__What you will do__: Reproduce every line of the data below verbatim, omitting the pictures.
Start of Data
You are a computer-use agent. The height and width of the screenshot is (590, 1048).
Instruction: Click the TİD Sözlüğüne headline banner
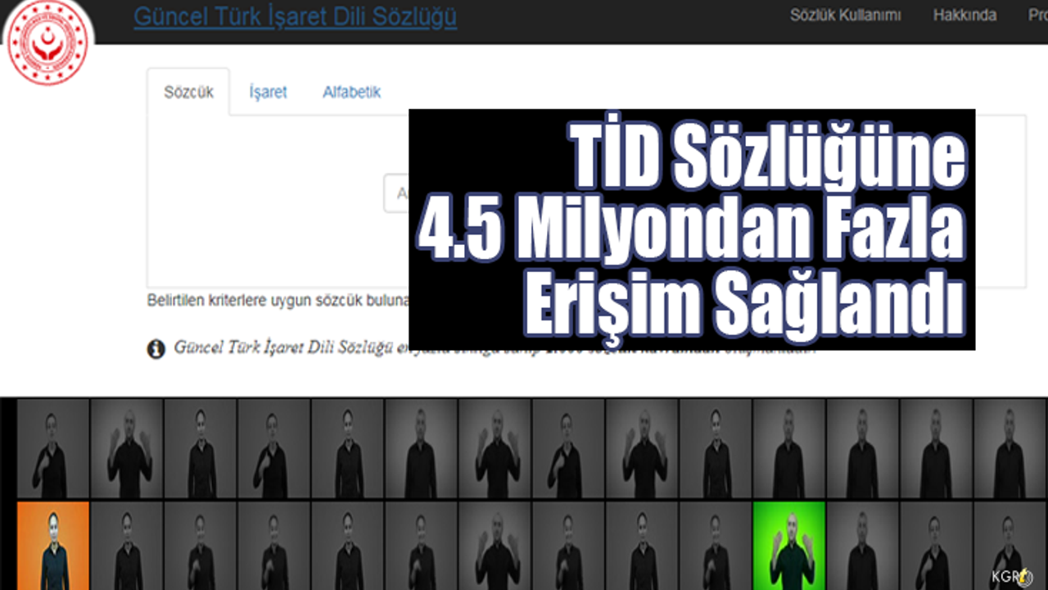point(692,229)
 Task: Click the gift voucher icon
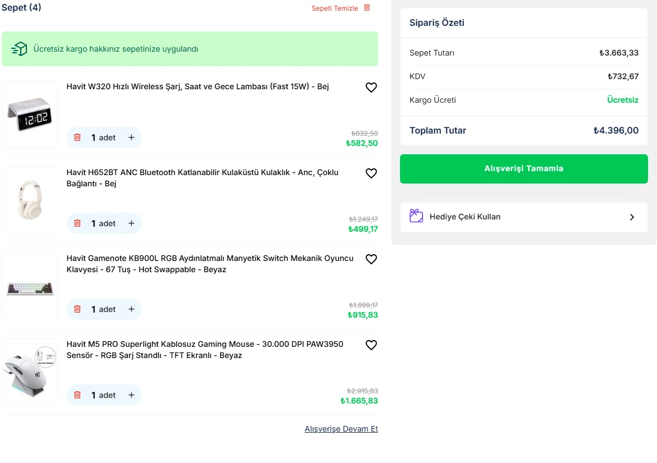(x=416, y=216)
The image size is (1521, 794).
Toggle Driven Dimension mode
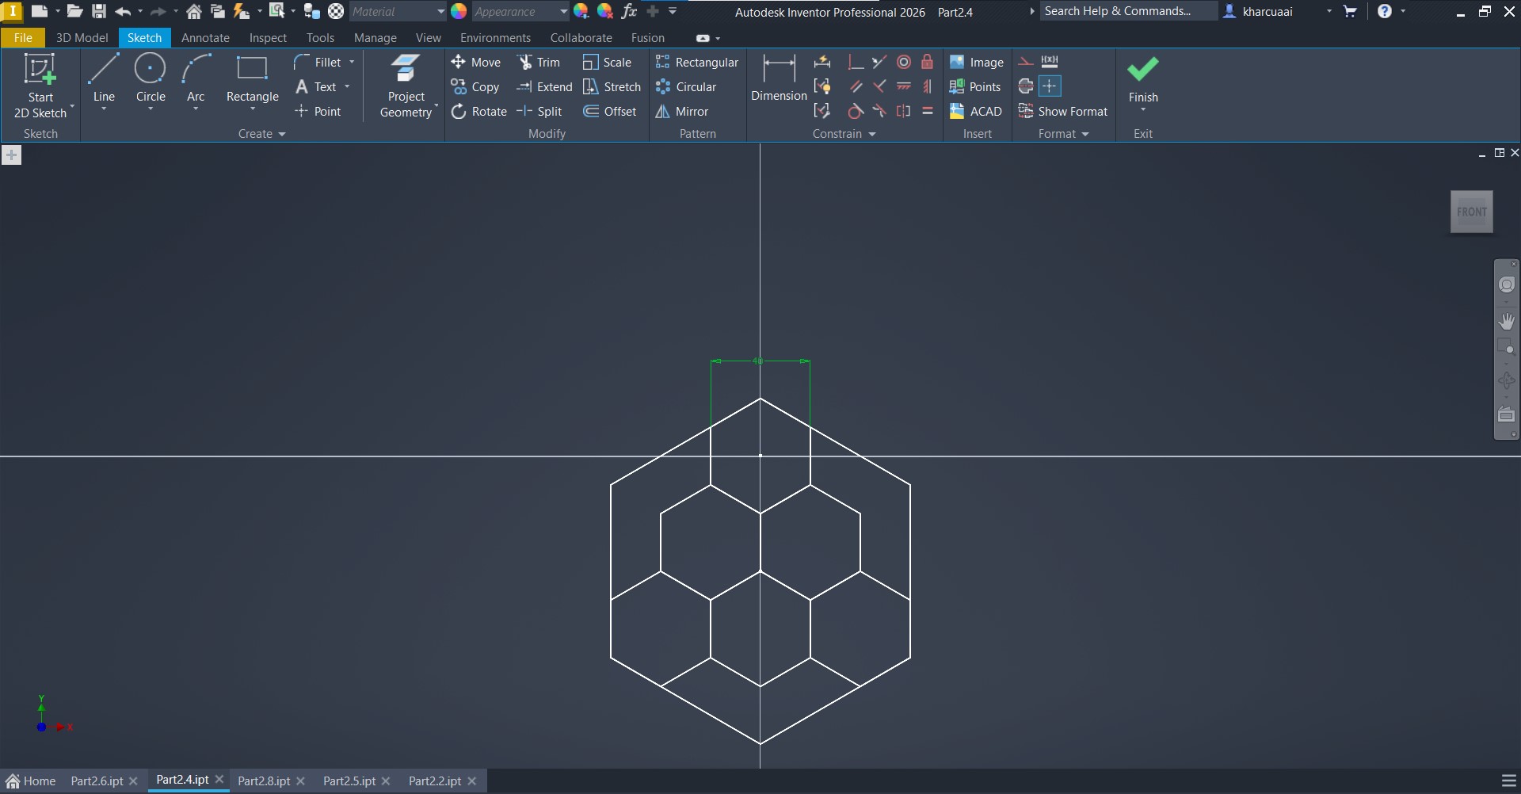pos(1050,62)
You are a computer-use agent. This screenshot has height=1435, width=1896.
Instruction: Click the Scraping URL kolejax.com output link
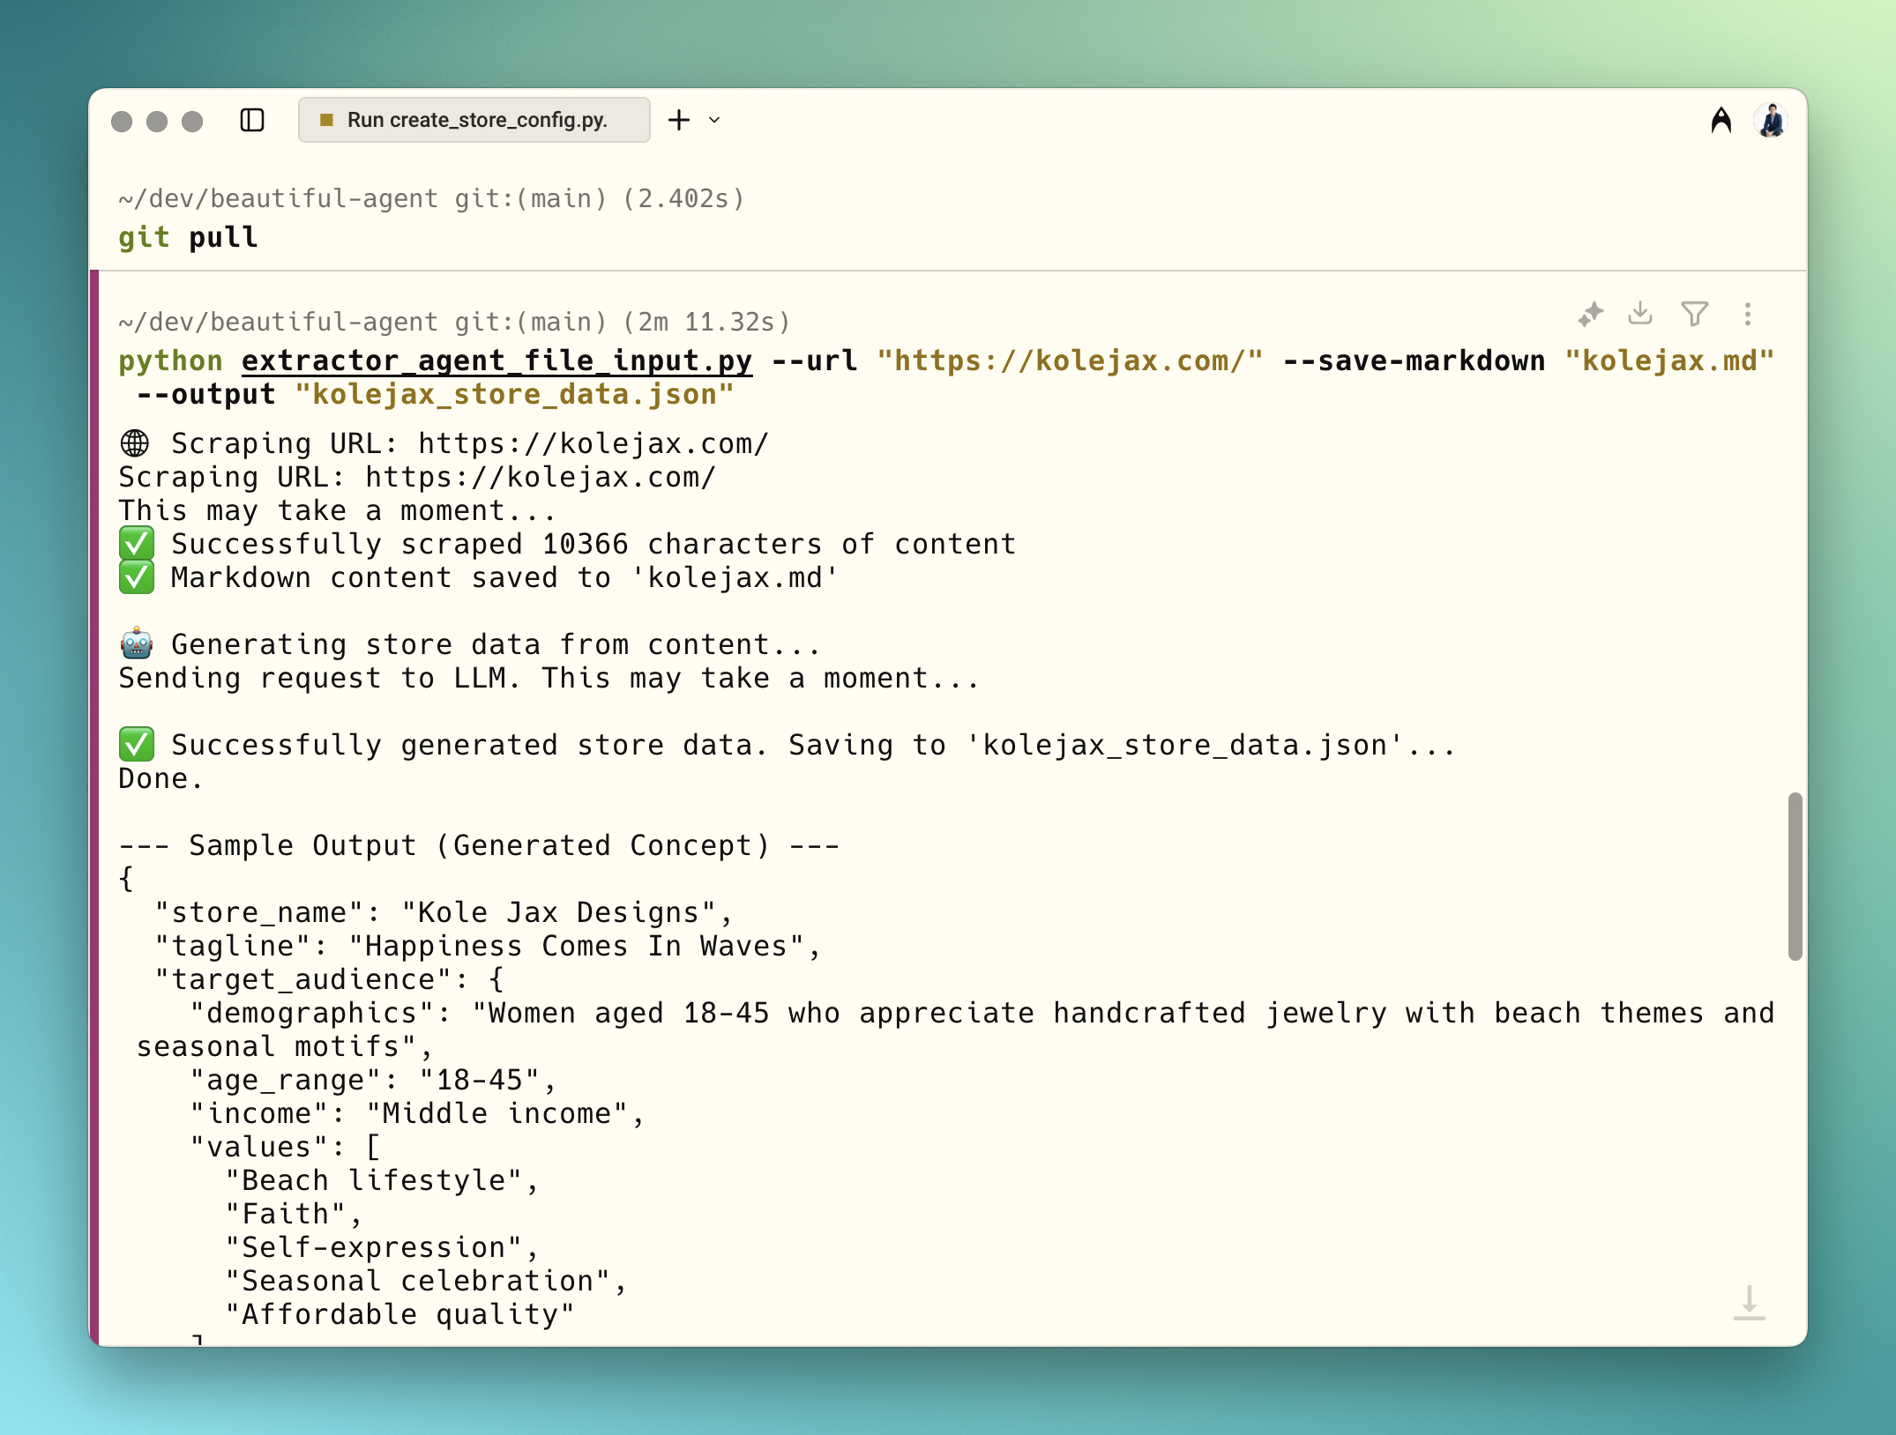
End of Data
__Task response__:
You are a computer-use agent. The height and width of the screenshot is (590, 1048).
Instruction: Click the TİD Sözlüğüne headline banner
point(692,229)
 Task: Click the gift voucher icon
(x=416, y=216)
The image size is (1521, 794).
Toggle Driven Dimension mode
pos(1050,62)
You are a computer-use agent. This screenshot has height=1435, width=1896.
Instruction: Click the Scraping URL kolejax.com output link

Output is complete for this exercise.